Als schaatser trainde Van Riessen al veel op de fiets, en had ze wel zin in een nieuwe sport. ‘Mijn idee was om anderhalf jaar lang volop te trainen voor de Spelen van Rio in 2016, en daarna weer terug te gaan naar het schaatsen.’ Met dat idee ging ze naar de testdag, waar ze van alle uitgenodigde sporters de beste resultaten neerzette.

Topsportmentaliteit
Van Riessen was de uitverkorene en liet al snel zien niet alleen een verdienstelijk lid van de teamsprintploeg te zijn. In 2015 won ze op het NK Baanwielrennen de sprint, de 500 meter tijdrit en de keirin [zie kader]. ‘Ik had het voordeel dat ik al op hoog niveau had geschaatst,’ vertelt ze. ‘Ik weet hoe je naar een wedstrijd kunt toeleven, ik ken de mentale issues die bij het leven als topsporter horen, en de training van schaatsers en wielrenners lijkt best wel op elkaar.’

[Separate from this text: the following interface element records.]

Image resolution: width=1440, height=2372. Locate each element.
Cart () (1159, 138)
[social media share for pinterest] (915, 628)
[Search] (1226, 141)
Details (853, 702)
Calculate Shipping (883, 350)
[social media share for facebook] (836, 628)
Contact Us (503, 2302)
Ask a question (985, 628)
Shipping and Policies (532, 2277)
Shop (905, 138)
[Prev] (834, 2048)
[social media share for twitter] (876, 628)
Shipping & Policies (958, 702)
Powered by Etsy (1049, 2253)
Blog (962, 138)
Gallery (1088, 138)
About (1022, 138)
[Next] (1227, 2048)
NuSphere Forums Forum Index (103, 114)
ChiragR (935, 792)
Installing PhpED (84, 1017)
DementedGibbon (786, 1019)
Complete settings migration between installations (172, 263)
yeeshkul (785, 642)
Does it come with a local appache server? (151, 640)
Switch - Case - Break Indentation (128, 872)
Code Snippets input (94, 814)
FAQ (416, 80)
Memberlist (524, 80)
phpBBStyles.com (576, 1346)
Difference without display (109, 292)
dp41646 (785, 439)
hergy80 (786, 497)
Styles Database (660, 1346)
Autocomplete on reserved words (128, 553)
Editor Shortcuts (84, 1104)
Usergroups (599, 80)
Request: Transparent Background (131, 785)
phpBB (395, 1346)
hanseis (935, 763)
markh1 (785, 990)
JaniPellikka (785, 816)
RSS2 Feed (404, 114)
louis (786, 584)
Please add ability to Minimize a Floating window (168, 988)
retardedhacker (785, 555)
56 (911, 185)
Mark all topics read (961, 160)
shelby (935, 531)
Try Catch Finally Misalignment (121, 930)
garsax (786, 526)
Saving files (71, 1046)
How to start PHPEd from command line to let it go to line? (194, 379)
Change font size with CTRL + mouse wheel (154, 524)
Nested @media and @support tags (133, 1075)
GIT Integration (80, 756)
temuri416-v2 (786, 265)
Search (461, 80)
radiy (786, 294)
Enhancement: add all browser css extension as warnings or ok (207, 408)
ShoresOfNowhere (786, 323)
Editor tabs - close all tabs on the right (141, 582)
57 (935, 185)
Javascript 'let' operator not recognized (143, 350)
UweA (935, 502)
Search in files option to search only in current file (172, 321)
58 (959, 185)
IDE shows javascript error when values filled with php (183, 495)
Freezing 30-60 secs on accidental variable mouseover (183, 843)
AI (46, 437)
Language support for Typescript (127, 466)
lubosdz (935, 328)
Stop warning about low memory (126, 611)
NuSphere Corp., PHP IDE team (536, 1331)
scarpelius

Toch voelde Van Riessen zich de eerste jaren vooral ‘een schaatser die even ging wielrennen’. ‘Met name op tactisch gebied had ik een grote achterstand. Als schaatser race je tegen de klok, maar in de sprint of de keirin gaat het erom dat je een directe tegenstander verslaat. Je weet niet wat die ander gaat doen.’ Bovendien moet je als baanwielrenner soms wel acht keer per dag de baan op, terwijl een schaatser met twee races op een dag klaar is. ‘Dat vond ik enorm intensief.’

Snel voorbij
In Rio was het avontuur van Van Riessen en haar teamsprintmaatje Elis Ligtlee snel voorbij. Hoewel ze een Nederlands record reden verloren ze van hun directe tegenstander Australië. ‘Wij reden een tijd die genoeg zou zijn om de wedstrijd om het brons te rijden, maar als je van je directe tegenstander verliest lig je eruit. Zo simpel is het.’

Het gaf haar wel de bevestiging dat het niet onmogelijk was om in Tokio een medaille te winnen. ‘Toen heb ik de knop voor mezelf omgezet. Als ik dit na anderhalf jaar al kon, dan wilde ik toch kijken of ik een medaille zou kunnen winnen als ik nog eens vier jaar door zou gaan. Ik wilde gewoon die medaille.’ Dat is ook haar hoofddoel deze zomer.

Alles moet goed vallen
Van Riessen krijgt er drie kansen voor: op de teamsprint, op de sprint en op de keirin. Met name op die twee laatste onderdelen dicht ze zichzelf kansen toe. ‘Normaal ben ik het best op de keirin, maar daarbij moet wel alles goed vallen. Een klein foutje – dat hoeft niet eens een foutje van jezelf te zijn – en je bent kansloos. Je moet een beetje geluk hebben.’